(To do) Extract every line below that contains the string "with". Case counts: a match must have the same uppercase and lowercase letters.
-- START --
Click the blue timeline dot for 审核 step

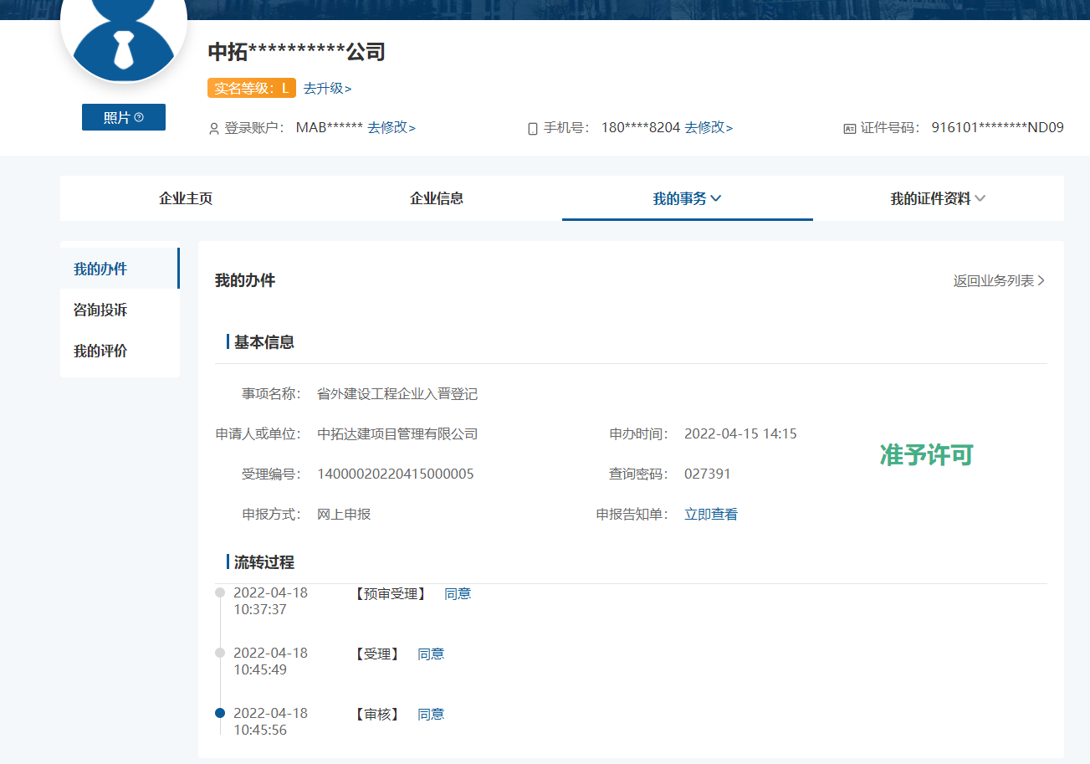tap(218, 713)
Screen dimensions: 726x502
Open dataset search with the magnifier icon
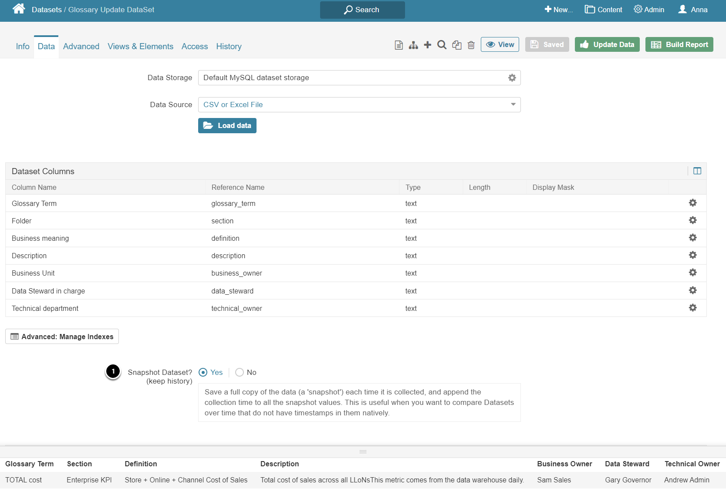point(442,44)

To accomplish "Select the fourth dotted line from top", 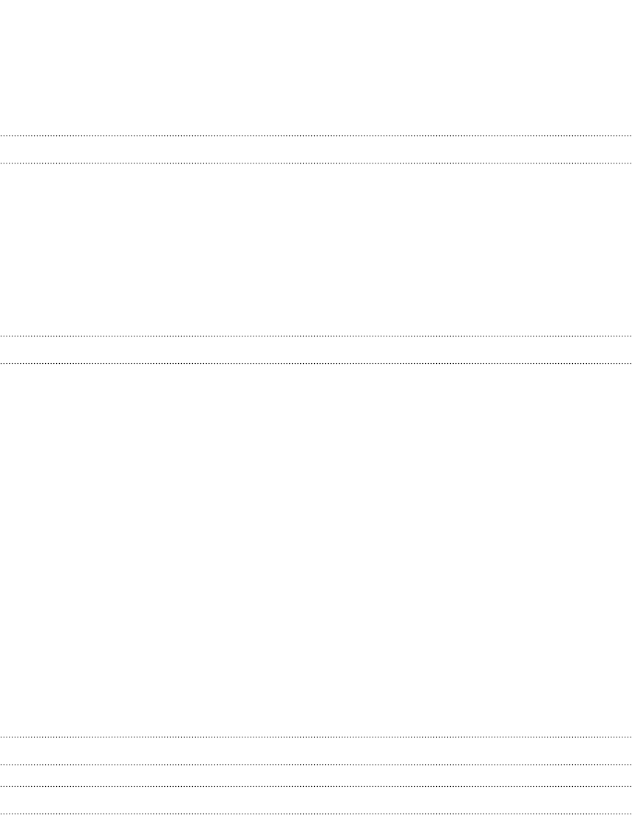I will (316, 363).
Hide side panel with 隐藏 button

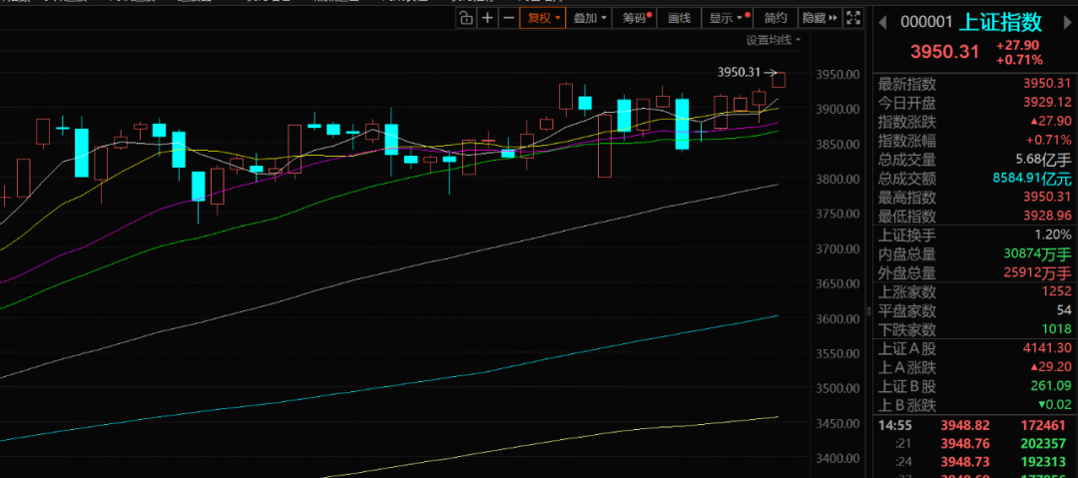[818, 18]

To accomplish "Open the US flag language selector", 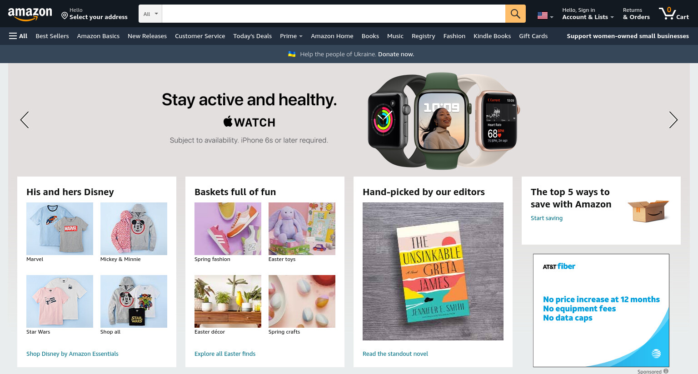I will (545, 15).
-- END --
(Written solution)
Open dataset search with the magnifier icon
Hide side panel with 隐藏 button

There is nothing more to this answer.